Foreign investment key for APEC's developing nations
Foreign investment key for APEC's developing nations
BANGKOK (AFP): APEC government officials and business leaders met here yesterday to grapple with the issue of foreign investment and its role in fueling the developing economies of the region.
In his opening remarks to the APEC Investment Symposium, co- chairman Susumu Yamagake, a political science professor from Tokyo University, said investment had overtaken trade in importance for economic relations between countries.
"Nowadays foreign investment is the source of interdependence between countries," he told more than 100 government officials and business leaders from member countries of the Asia Pacific Economic Cooperation forum.
This interdependence, however, required a "consistent and stable" environment for foreign investors, leading Hong Kong businessman Richard Li told the conference in a closed-door session.
Many governments restricted foreign investment in high-profile sectors such as power and telecommunications, although countries such as Indonesia were beginning to liberalize, Li was quoted as saying by a participant.
Foreigners were only acceptable if the "benefits overwhelmingly outweigh the political and economic costs," said Li, who heads the Pacific Century Group and founded the Hong Kong-based Star TV satellite television network in 1990.

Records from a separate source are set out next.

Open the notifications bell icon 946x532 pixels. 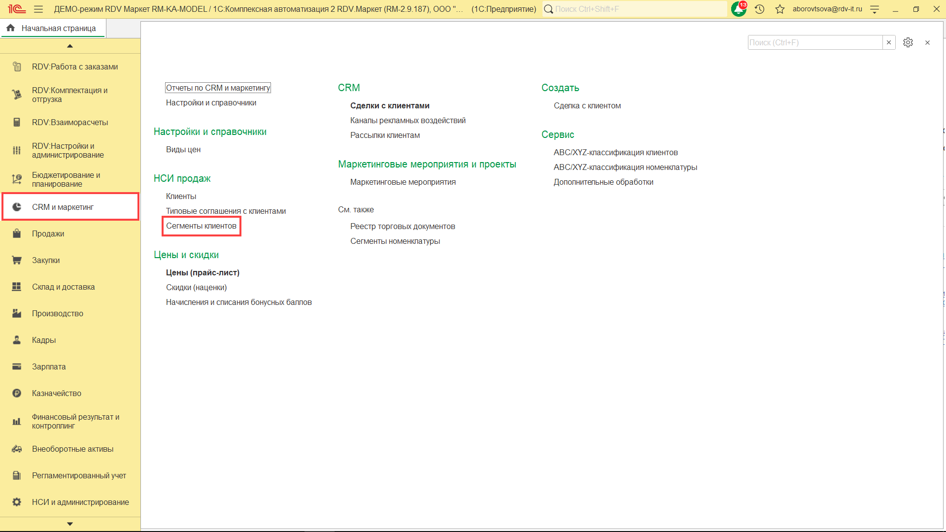click(738, 9)
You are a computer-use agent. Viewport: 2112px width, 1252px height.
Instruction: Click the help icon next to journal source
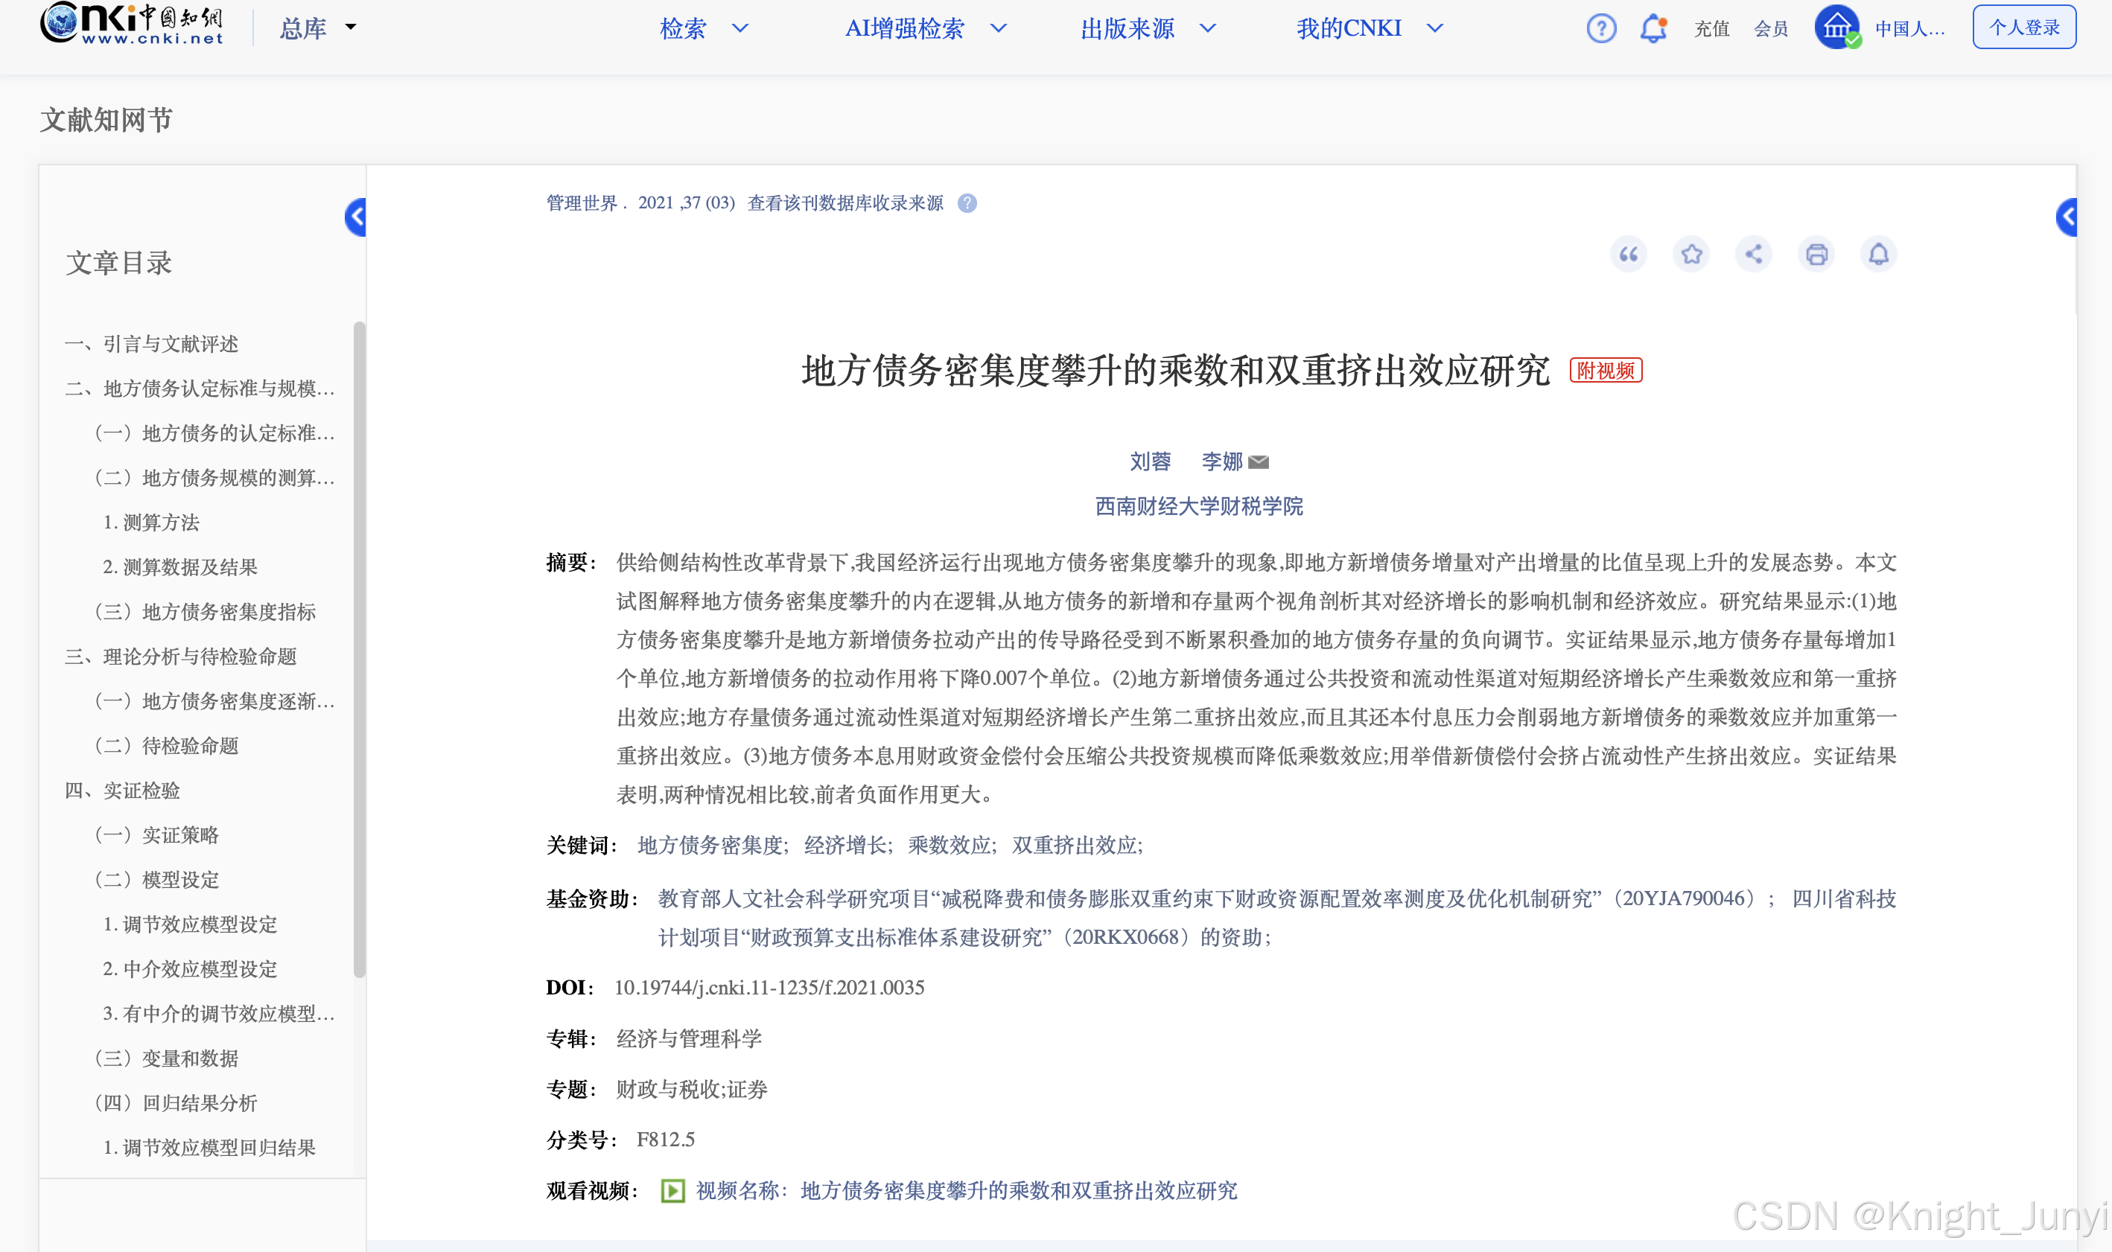967,203
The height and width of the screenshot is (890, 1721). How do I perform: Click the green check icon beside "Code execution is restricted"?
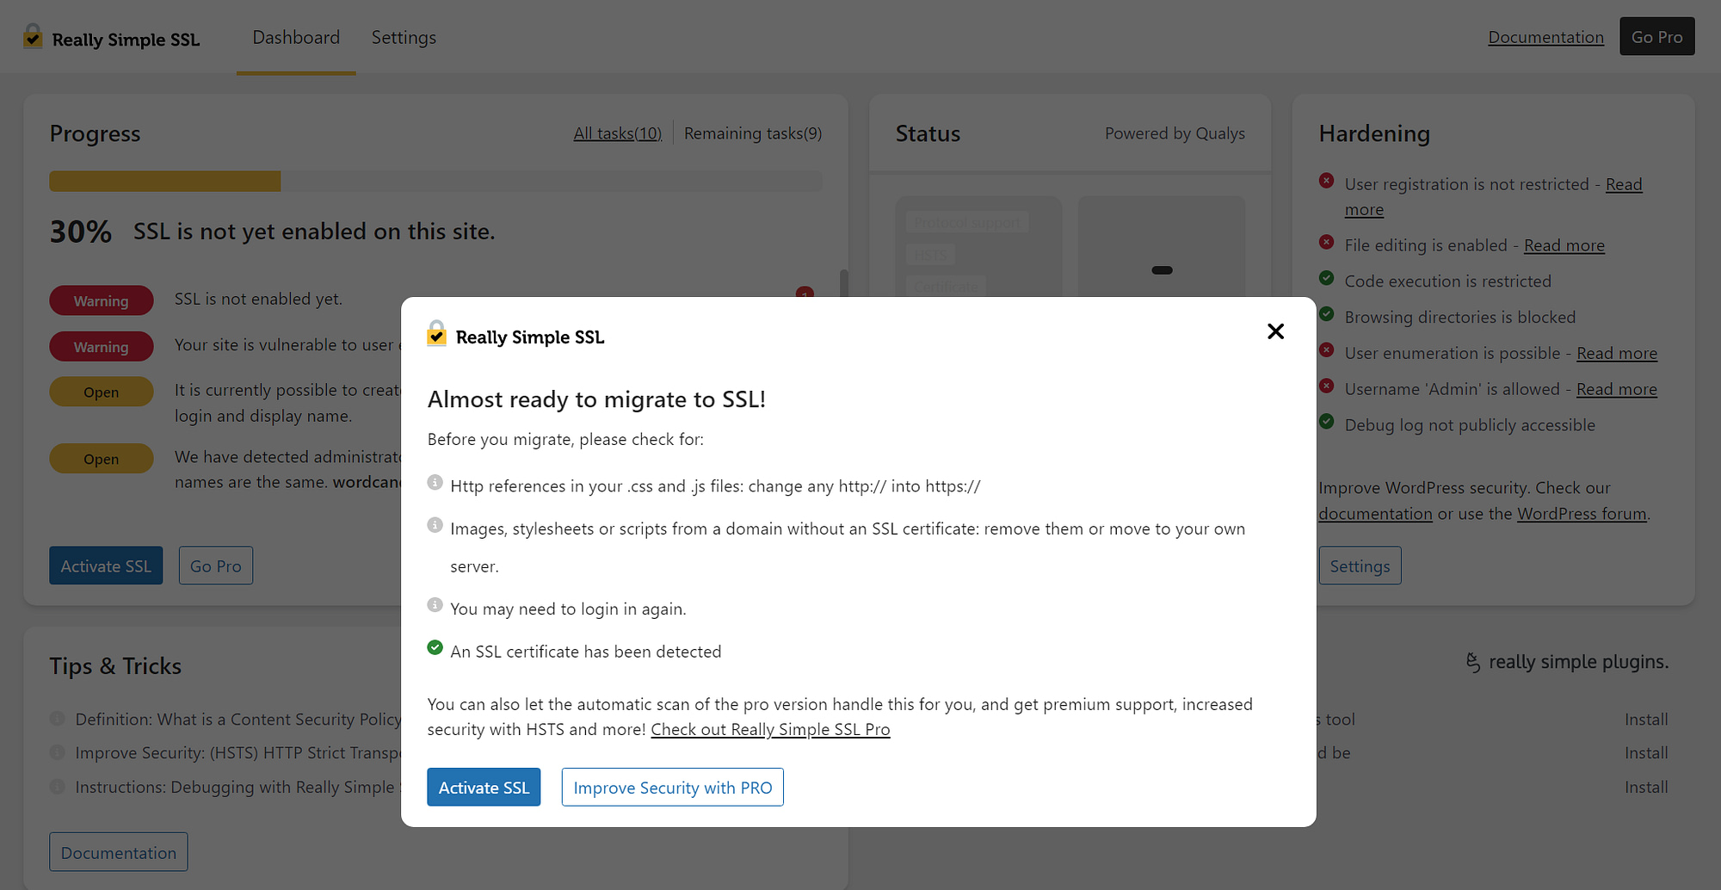pos(1325,278)
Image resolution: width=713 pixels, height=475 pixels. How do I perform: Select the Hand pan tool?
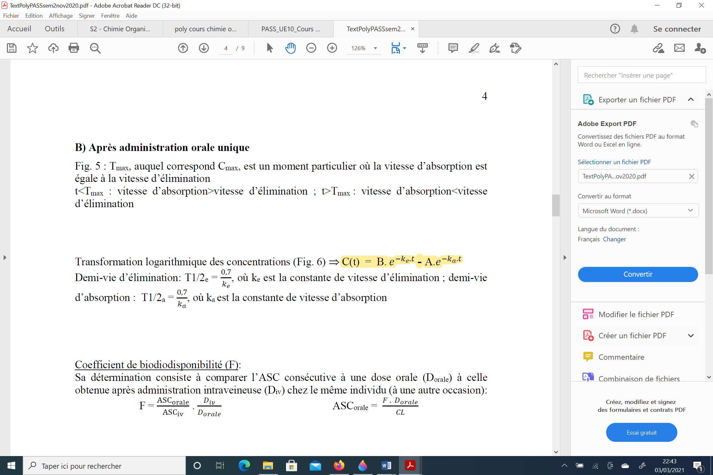tap(290, 48)
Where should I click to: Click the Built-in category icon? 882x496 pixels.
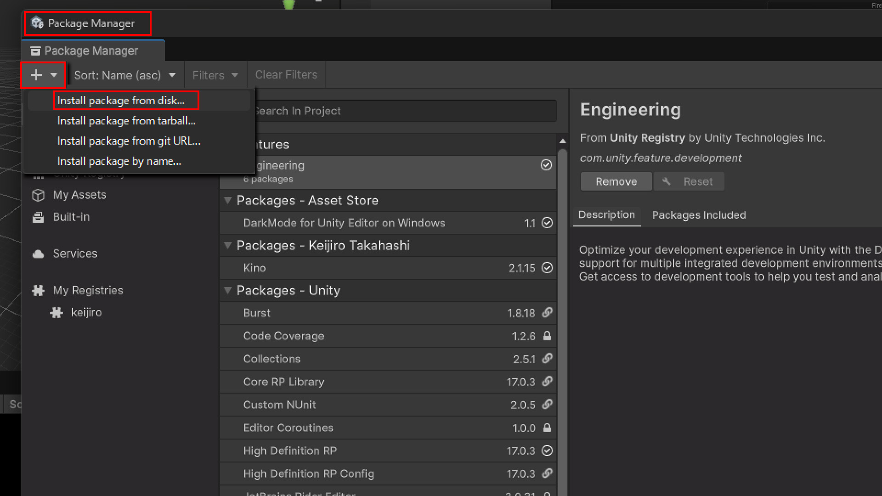38,217
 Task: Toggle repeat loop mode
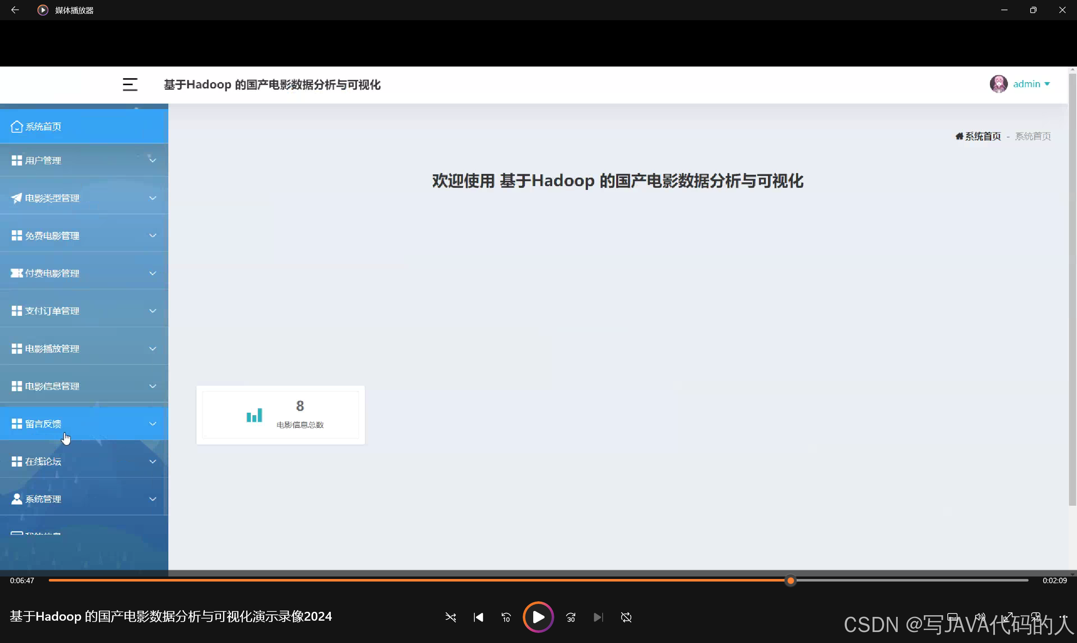pyautogui.click(x=626, y=617)
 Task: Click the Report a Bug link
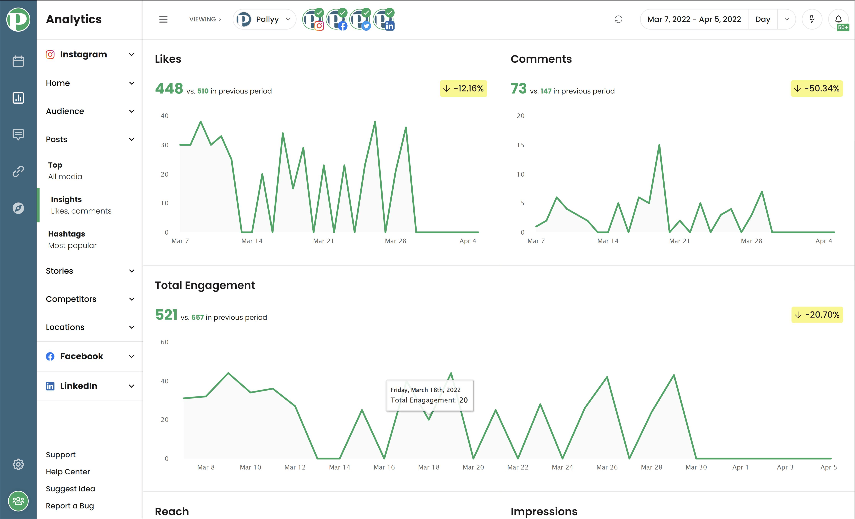pos(70,506)
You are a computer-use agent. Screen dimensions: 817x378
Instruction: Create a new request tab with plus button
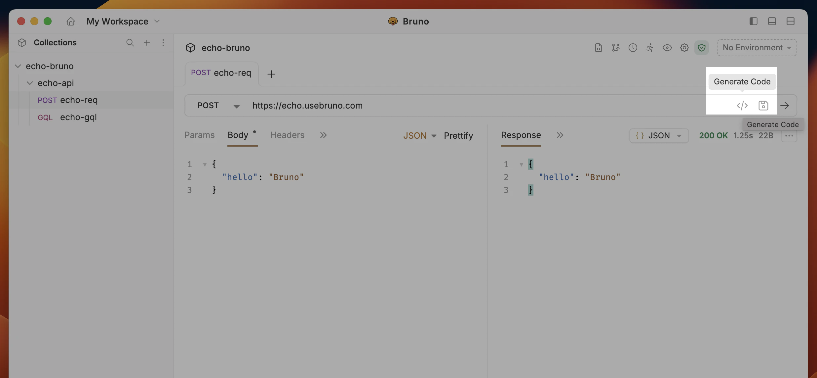pos(271,73)
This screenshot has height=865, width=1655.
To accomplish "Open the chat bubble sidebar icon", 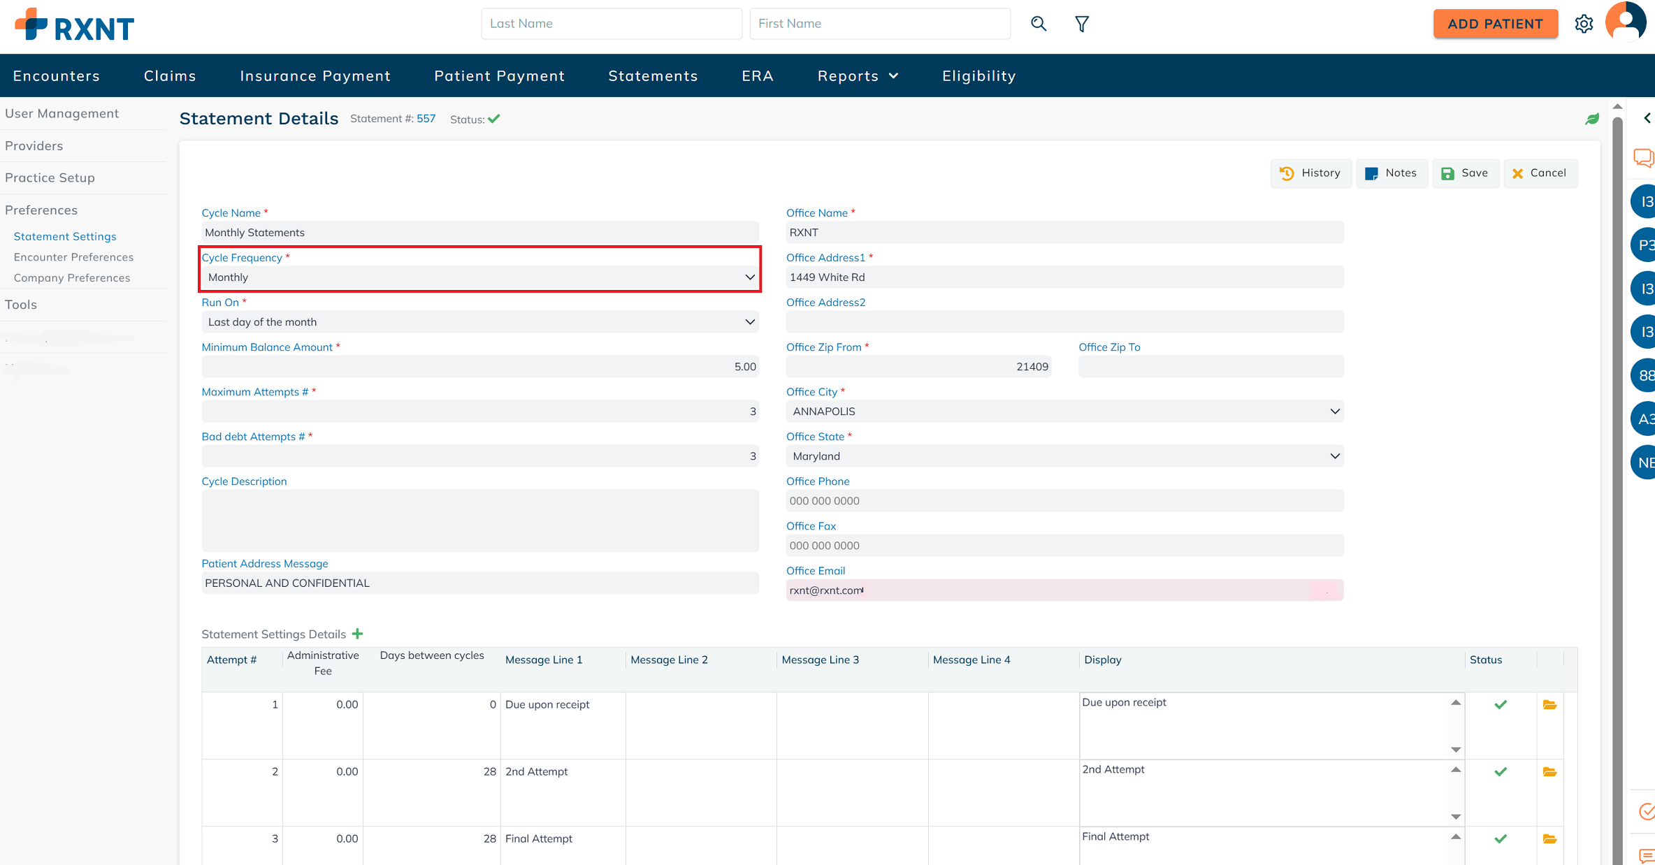I will 1643,158.
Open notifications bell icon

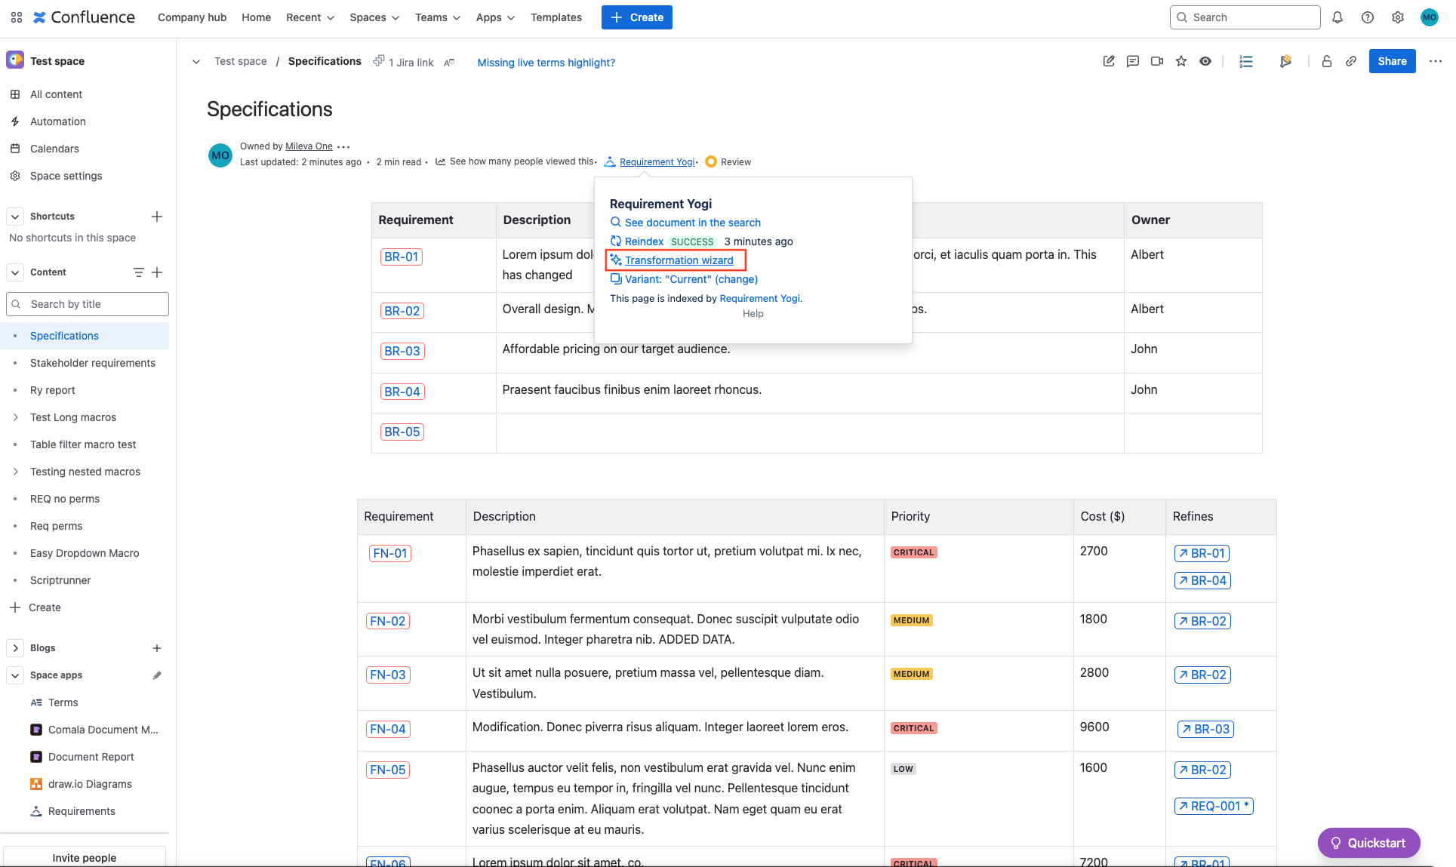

Advocates for the liberalization of such laws argue that attracting and keeping foreign investors is imperative for developing economies, not only for financial reasons, but also for bringing in much needed technology and skills.
"Foreign direct investment is very important for economic growth," Baang Young-Min, director of South Korea's foreign investment division, told AFP.
"Koreans realize that we have to dismantle economic frontiers," he said. "As far as the economy is concerned, we are in the process of moving towards one single, unified market."
Free access
But while both the private sector and governments can agree, in principle, on the virtues of free access for foreign investment, in practice both sides are worlds apart.
"There are still many countries with many restrictions," Hiroshi Kadota, director of the Asian Affairs department of the Japan Federation of Economic Organizations, or Keidanren, told AFP.
Kadota said restrictions in Japan's closest markets, China and South Korea, were keeping Japanese companies at bay. He added that the situation could get worse if China decided to reduce incentives for foreign firms.
Participants at the two-day symposium pointed out that the 18 APEC member economies would do well to bring about a general liberalization of foreign investment laws, as many were now becoming outward investors.
APEC does not have a formal investment code for its members, but adopted a set of non-binding investment principles -- considered "aspirational and voluntary" -- at a ministerial meeting in Jakarta in 1994.
APEC groups Australia, Brunei, Canada, China, Chile, Hong Kong, Indonesia, Japan, Malaysia, Mexico, New Zealand, Papua New Guinea, the Philippines, Singapore, South Korea, Taiwan, Thailand and the United States.
The symposium, also attended by officials from unaffiliated international organizations, was aimed at bringing together government and business, but some from the private sector suggested that their voices would not be heard.
"Most of the delegates here are government officials," one business representative said. "Investment issues are very divisive, it will be very difficult to make clear our opinion on these matters."